_ATTIVITÀ PROPOSTE_.
- 1) Riassumi in due frasi il brano sul controllo dei lavoratori.
- 2) Prosegui il brano sul controllo dei lavoratori dopo la sua ultima frase.

_BRANO SCELTO_.
Se è vero che i precedenti accordi venivano molto spesso trincerati dietro la postilla per cui le informazioni raccolte tramite i sistemi di controllo non potevano essere in alcun modo utilizzate per provvedimenti disciplinari, è altrettanto vero che si introduceva il monitoraggio costante e ripetuto dei comportamenti abituali dei lavoratori, potendo in ogni caso definire meglio i profili di attivisti, agitatori, o contestatori di diverso ordine e grado.
Oggi, invece, il contesto normativo legato anche alle molteplici attività digitali ha creato i presupposti per un appetito più ampio per il datore di lavoro. La battaglia, che nel ciclo di lotta di conquista era contro l’aumento della produttività a scapito di salute e occupazione, si è trasferita nell’era contemporanea (già pregna di lotte di retroguardia) nella battaglia contro la produttività individuale a favore della più volte reiterata condivisione dei sindacati per la produttività collettiva. Quindi cessa di avere una qualsivoglia capacità di resistenza nel momento in cui il datore di lavoro può misurare costantemente e sistematicamente l’attività di ogni suo singolo dipendente nel momento stesso che sta operando. Ciò permette di esercitare una pressione concreta e psicologica sul singolo, tanto più con un modello salariale sempre più legata alla produttività, che avrà ripercussioni psico-fisiche ben note già da 40 anni.

_DATI FORNITI_.
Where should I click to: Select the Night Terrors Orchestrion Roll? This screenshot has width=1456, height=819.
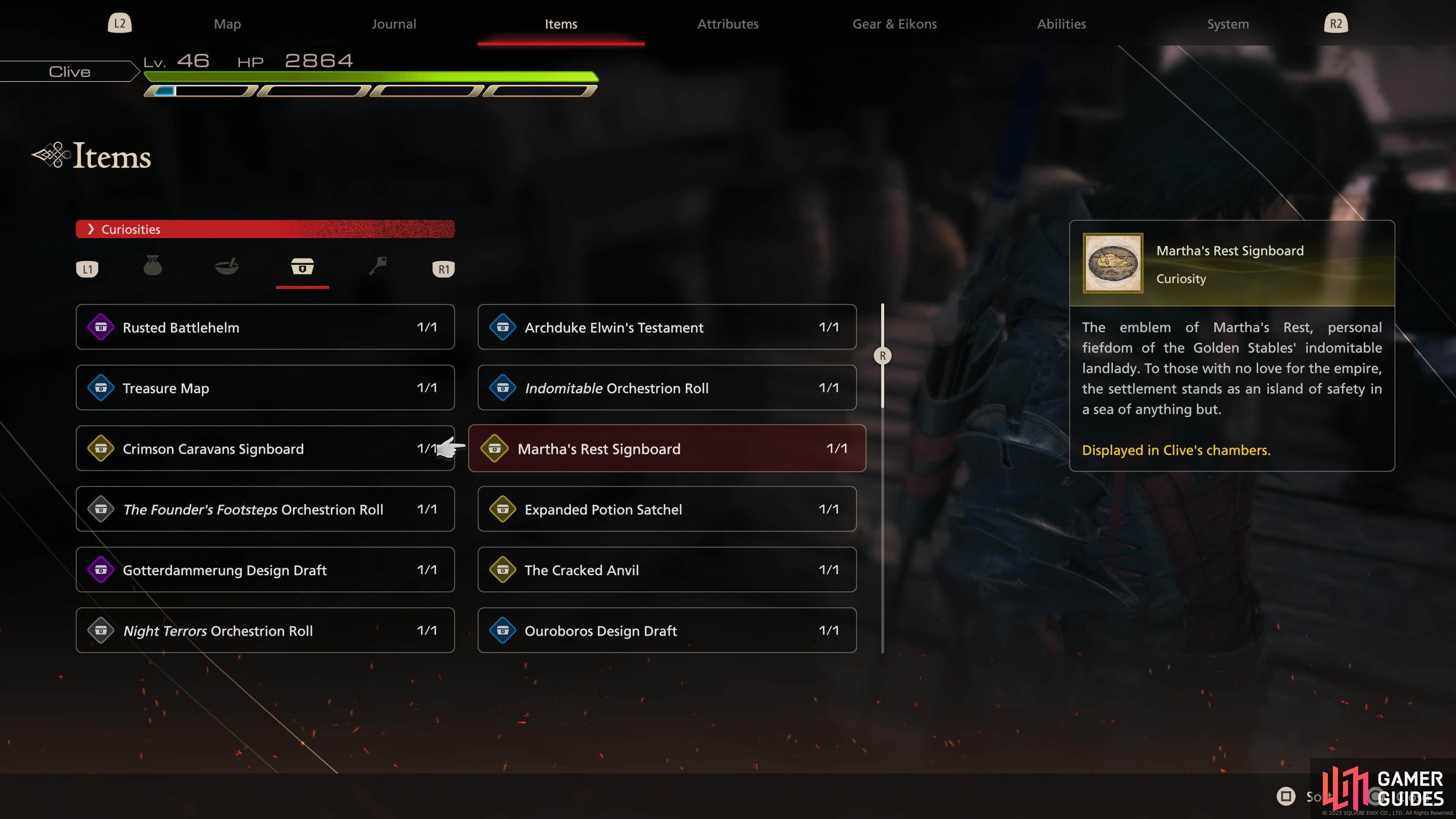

_ELENCO DELLE RISPOSTE_.
- 1) In passato gli accordi vietavano spesso di usare per provvedimenti disciplinari le informazioni raccolte con i sistemi di controllo, ma introducevano comunque un monitoraggio costante dei comportamenti dei lavoratori, utile a definire meglio i profili di attivisti e contestatori. Oggi il contesto normativo e digitale consente al datore di lavoro di misurare in modo sistematico l'attività di ogni singolo dipendente mentre lavora, togliendo capacità di resistenza e aumentando la pressione concreta e psicologica sul singolo, soprattutto con un modello salariale sempre più legato alla produttività.

- 2)
Ma se tutto ciò non fosse abbastanza, in queste settimane la voracità di Confindustria e dei suoi più agguerriti assaltatori non si esaurisce negli strumenti coercitivi legati al semplice aumento della produttività individuale ma al controllo stesso del singolo lavoratore, con particolare attenzione al profilo che può innescare la contestazione anche in quelli sopiti.
Il cambio normativo sollecitato per contrastare le inevitabili e oggettive resistenze che l’appiattimento dei salari sta determinando ha bisogno di un “salto di qualità” nella capacità di isolare e rendere inoffensive quelle avanguardie che non si arrendono e continuano a seminare conflitto o semplicemente a svelare la natura antiumana del capitalismo in ogni loro contesto.
Questa affermazione che forse molti troveranno abnorme, si rafforza nei ragionamenti e nelle richieste ingiustificate di aziende “pubbliche” o private che non si accontentano di controllare l’attività di produzione di ogni singolo dipendente, ma sempre più ne vogliono controllare la sfera personale, di relazioni, di pensieri che grazie alla sempre più coinvolgente digitalizzazione della comunicazione passa attraverso strumenti promiscui come le mail, i social, il web ecc ecc. Gli algoritmi che permettono a un Facebook qualsiasi di proporci beni di consumo in base alle ricerche o ai “like” inseriti in esso, devono diventare l’abituale controllo giornaliero del datore di lavoro nei confronti del lavoratore.
Cosi, se l’Università di Chieti installa dei software di controllo individuale per conoscere preferenze, discussioni, ricerche e letture on line dei tecnici-amministrativi e dei docenti con la scusa della sicurezza, per fortuna (ribadiamo pura fortuna!) il Garante della privacy, a seguito dell’inchiesta istituita su sollecitazione dei dipendenti, ha vietato tale utilizzo perché il software raccoglieva dati sensibili in nessun modo utili alla sicurezza o all’interesse dell’Università.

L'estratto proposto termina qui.